-- start Task input --

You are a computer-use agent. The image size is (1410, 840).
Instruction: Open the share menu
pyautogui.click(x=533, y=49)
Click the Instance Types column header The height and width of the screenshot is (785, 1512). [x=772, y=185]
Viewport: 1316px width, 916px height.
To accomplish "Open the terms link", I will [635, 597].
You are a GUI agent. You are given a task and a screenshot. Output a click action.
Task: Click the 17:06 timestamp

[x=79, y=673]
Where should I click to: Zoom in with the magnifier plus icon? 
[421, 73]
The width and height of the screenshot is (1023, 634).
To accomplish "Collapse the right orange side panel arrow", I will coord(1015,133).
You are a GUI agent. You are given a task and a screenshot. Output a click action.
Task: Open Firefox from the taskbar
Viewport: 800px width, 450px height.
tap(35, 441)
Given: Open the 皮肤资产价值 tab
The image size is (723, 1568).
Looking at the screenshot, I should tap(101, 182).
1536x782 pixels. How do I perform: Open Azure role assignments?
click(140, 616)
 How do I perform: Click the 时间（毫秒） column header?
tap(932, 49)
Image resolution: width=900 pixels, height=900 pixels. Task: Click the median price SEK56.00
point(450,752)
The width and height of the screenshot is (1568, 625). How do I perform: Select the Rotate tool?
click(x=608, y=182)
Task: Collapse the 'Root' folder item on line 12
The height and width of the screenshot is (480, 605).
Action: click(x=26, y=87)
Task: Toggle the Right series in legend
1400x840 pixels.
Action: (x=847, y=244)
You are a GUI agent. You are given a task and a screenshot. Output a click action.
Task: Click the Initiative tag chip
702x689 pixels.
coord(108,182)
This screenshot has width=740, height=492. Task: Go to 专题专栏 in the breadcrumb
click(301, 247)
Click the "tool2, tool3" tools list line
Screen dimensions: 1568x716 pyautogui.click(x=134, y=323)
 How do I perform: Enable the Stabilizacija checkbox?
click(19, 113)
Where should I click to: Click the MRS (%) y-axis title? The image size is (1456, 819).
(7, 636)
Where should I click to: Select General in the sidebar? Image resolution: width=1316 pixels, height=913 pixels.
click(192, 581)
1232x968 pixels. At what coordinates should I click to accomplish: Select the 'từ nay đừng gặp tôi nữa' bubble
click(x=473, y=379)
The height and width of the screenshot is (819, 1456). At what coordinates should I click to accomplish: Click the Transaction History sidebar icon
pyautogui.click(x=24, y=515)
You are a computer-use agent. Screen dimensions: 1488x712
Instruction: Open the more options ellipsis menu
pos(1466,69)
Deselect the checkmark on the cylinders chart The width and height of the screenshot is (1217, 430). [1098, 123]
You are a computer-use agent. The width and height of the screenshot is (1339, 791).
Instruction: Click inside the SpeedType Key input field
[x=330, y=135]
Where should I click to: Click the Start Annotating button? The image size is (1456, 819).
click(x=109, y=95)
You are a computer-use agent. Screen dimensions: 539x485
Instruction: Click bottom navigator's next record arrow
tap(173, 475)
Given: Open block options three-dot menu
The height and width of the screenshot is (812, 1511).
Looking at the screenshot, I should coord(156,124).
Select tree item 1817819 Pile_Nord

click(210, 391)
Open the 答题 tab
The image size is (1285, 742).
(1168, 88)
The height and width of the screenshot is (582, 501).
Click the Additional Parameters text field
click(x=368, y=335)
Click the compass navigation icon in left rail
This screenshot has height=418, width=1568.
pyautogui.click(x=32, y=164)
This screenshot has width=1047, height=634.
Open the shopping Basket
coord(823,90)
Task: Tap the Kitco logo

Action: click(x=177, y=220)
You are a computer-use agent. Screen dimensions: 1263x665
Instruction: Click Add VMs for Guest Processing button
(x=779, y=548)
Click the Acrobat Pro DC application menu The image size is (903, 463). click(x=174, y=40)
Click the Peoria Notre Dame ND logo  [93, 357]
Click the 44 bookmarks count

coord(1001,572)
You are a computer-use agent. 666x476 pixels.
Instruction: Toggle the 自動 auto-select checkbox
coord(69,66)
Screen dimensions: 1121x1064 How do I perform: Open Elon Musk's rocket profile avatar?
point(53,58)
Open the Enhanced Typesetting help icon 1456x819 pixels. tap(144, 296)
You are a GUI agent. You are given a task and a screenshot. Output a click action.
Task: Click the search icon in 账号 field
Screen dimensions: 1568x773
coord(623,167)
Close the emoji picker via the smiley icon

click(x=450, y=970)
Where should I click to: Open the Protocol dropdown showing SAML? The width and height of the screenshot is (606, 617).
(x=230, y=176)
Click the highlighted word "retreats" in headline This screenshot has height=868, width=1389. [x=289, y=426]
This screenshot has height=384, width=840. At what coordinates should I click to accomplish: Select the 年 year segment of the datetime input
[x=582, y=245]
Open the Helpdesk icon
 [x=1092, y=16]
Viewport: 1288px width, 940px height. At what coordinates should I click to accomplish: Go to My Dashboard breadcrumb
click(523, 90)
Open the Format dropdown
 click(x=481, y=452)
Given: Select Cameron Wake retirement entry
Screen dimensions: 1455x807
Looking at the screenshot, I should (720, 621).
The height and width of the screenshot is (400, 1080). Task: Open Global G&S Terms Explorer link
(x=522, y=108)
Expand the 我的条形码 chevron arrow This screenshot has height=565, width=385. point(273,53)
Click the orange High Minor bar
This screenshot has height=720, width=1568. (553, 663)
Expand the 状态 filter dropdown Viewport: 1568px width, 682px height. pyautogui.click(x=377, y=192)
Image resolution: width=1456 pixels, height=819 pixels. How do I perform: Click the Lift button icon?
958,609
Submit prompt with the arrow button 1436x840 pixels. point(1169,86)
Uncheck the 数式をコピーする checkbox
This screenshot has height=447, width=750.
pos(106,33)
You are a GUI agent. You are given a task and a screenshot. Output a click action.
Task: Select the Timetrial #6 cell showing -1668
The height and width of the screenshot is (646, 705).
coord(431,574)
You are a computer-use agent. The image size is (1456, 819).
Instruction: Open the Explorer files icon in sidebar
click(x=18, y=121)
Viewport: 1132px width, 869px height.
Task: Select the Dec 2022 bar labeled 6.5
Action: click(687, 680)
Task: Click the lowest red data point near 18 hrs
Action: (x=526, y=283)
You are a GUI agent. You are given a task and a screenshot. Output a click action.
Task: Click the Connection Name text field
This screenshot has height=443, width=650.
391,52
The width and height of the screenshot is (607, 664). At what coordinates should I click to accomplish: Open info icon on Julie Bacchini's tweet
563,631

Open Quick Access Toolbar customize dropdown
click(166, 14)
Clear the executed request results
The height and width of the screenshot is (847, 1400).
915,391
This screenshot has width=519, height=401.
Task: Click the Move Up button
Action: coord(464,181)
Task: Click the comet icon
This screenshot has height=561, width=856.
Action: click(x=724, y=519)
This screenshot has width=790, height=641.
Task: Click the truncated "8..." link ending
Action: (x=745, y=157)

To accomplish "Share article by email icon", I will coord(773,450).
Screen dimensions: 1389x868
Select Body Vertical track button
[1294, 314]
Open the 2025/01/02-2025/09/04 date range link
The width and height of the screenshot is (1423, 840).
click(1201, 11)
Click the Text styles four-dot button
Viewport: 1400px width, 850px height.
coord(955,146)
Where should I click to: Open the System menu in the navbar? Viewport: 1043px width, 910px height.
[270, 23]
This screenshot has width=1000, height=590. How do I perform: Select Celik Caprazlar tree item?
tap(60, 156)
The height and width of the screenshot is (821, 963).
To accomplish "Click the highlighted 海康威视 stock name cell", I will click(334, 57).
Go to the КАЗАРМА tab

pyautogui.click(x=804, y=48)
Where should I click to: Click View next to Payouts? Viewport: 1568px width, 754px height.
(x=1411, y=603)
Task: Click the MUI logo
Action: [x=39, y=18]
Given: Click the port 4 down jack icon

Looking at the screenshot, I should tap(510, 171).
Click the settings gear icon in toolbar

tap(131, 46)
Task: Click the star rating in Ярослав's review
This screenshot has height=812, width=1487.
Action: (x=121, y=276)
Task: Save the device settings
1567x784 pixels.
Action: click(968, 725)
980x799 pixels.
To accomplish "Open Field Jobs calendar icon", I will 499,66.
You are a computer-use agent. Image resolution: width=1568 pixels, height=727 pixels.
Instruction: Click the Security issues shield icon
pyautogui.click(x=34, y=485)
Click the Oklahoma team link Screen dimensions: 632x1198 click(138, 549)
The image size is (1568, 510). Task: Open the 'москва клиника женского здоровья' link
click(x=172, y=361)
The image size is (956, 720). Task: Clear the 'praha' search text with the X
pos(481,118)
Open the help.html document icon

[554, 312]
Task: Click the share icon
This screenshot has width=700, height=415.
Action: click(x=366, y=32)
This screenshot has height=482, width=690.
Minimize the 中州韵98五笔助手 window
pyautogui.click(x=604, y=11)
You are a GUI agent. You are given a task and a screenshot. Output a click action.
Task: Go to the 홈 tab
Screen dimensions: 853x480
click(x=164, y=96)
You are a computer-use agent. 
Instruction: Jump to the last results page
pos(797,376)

-- end Task input --

- Your objective
Turn the material from the line containing "tools list line" up to and including the line containing "coord(69,66)" into a numbered list, omitting any blank lines.

- Output
1. Click the "tool2, tool3" tools list line
2. Screen dimensions: 1568x716 pyautogui.click(x=134, y=323)
3.  How do I perform: Enable the Stabilizacija checkbox?
4. click(19, 113)
5. Where should I click to: Click the MRS (%) y-axis title? The image size is (1456, 819).
6. (7, 636)
7. Where should I click to: Select General in the sidebar? Image resolution: width=1316 pixels, height=913 pixels.
8. click(192, 581)
9. 1232x968 pixels. At what coordinates should I click to accomplish: Select the 'từ nay đừng gặp tôi nữa' bubble
10. click(x=473, y=379)
11. The height and width of the screenshot is (819, 1456). At what coordinates should I click to accomplish: Click the Transaction History sidebar icon
12. pyautogui.click(x=24, y=515)
13. You are a computer-use agent. Screen dimensions: 1488x712
14. Instruction: Open the more options ellipsis menu
15. pos(1466,69)
16. Deselect the checkmark on the cylinders chart The width and height of the screenshot is (1217, 430). [1098, 123]
17. You are a computer-use agent. The width and height of the screenshot is (1339, 791).
18. Instruction: Click inside the SpeedType Key input field
19. [x=330, y=135]
20. Where should I click to: Click the Start Annotating button? The image size is (1456, 819).
21. click(x=109, y=95)
22. You are a computer-use agent. Screen dimensions: 539x485
23. Instruction: Click bottom navigator's next record arrow
24. tap(173, 475)
25. Given: Open block options three-dot menu
26. The height and width of the screenshot is (812, 1511).
27. Looking at the screenshot, I should coord(156,124).
28. Select tree item 1817819 Pile_Nord
29. click(210, 391)
30. Open the 答题 tab
31. The image size is (1285, 742).
32. (1168, 88)
33. The height and width of the screenshot is (582, 501).
34. Click the Additional Parameters text field
35. click(x=368, y=335)
36. Click the compass navigation icon in left rail
37. This screenshot has height=418, width=1568.
38. pyautogui.click(x=32, y=164)
39. This screenshot has width=1047, height=634.
40. Open the shopping Basket
41. coord(823,90)
42. Task: Tap the Kitco logo
43. Action: click(x=177, y=220)
44. You are a computer-use agent. Screen dimensions: 1263x665
45. Instruction: Click Add VMs for Guest Processing button
46. (x=779, y=548)
47. Click the Acrobat Pro DC application menu The image size is (903, 463). click(x=174, y=40)
48. Click the Peoria Notre Dame ND logo  [93, 357]
49. Click the 44 bookmarks count
50. coord(1001,572)
51. You are a computer-use agent. 666x476 pixels.
52. Instruction: Toggle the 自動 auto-select checkbox
53. coord(69,66)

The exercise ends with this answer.